#### WHAT TO WORK ON
Examine the entries below, count the lines holding the string "agent", and respond with the number only.

# # # #

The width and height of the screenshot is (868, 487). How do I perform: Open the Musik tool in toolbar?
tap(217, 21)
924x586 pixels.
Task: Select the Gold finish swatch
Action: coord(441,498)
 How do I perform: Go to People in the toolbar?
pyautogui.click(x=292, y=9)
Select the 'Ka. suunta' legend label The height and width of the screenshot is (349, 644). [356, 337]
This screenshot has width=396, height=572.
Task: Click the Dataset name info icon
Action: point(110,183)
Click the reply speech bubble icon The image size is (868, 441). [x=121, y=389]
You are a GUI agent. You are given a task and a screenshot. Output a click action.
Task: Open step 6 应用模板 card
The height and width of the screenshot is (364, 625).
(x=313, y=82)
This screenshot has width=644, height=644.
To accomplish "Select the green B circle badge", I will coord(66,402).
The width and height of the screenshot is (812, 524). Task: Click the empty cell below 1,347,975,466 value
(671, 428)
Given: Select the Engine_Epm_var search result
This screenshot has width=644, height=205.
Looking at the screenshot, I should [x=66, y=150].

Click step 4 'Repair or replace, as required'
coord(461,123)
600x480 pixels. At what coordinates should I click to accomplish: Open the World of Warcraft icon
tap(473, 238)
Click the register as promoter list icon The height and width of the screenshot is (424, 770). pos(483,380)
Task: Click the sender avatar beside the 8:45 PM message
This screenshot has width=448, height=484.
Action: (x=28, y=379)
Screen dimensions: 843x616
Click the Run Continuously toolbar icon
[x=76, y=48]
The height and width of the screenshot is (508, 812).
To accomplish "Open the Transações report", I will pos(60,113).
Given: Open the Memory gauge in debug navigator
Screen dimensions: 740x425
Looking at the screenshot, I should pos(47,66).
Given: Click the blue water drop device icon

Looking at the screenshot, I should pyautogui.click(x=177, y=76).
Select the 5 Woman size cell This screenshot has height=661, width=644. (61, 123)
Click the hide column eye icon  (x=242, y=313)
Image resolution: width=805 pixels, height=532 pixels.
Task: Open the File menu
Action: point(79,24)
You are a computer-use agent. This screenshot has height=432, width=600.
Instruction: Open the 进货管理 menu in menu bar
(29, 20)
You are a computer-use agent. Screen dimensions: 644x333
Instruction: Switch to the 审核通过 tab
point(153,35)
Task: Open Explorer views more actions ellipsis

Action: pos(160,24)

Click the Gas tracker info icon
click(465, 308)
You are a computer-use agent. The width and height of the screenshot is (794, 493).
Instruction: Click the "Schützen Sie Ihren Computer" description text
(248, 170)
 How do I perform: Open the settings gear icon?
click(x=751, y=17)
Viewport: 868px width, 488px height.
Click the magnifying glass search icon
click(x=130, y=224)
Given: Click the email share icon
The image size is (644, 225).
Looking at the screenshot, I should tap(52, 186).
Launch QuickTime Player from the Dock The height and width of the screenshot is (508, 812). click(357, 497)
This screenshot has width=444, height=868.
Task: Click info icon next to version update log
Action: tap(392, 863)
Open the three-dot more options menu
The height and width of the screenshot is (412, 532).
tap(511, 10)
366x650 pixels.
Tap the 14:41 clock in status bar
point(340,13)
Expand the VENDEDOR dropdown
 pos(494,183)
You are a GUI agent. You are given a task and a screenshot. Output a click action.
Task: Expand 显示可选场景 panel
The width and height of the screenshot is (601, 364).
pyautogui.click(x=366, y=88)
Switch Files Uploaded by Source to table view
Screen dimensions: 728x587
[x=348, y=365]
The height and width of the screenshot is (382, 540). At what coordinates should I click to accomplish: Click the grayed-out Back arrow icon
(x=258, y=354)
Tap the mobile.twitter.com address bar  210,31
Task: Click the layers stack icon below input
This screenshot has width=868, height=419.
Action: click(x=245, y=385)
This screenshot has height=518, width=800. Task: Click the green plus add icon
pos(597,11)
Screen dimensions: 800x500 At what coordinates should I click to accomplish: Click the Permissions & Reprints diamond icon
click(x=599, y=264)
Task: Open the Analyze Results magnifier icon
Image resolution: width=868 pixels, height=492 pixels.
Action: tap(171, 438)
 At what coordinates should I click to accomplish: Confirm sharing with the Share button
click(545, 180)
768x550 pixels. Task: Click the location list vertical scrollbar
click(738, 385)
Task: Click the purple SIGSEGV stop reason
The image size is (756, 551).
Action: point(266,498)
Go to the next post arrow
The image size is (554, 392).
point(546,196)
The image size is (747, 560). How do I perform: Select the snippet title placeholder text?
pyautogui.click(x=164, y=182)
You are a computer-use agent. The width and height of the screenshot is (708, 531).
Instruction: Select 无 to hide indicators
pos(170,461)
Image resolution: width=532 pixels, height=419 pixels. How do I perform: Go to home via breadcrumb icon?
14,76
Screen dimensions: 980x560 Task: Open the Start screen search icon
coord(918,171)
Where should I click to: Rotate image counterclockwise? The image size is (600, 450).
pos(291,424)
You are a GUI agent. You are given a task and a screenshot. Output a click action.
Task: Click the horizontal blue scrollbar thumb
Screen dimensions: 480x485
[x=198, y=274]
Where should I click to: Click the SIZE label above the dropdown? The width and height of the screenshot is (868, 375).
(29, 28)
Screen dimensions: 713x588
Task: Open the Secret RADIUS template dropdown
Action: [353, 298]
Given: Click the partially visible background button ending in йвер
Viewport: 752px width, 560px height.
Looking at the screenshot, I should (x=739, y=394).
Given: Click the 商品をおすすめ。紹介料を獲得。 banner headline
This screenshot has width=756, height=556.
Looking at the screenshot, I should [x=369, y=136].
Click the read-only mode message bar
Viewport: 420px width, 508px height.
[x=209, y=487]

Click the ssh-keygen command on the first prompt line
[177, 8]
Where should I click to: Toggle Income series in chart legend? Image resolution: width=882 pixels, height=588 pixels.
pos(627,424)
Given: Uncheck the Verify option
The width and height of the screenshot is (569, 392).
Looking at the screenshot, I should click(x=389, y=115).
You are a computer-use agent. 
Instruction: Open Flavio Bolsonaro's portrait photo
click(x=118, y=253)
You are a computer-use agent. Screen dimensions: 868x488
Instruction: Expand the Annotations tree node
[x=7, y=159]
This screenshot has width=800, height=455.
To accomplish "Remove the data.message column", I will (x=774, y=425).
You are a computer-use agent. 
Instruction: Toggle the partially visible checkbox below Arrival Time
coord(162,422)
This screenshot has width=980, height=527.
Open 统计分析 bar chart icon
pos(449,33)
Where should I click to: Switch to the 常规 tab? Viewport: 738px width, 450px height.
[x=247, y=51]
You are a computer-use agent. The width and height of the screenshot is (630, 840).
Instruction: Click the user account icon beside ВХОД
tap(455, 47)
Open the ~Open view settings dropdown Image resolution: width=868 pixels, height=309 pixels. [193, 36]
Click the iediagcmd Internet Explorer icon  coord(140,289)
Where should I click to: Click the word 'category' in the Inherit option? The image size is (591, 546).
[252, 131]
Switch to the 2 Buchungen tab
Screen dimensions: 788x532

# # # #

#### TASK OUTPUT
11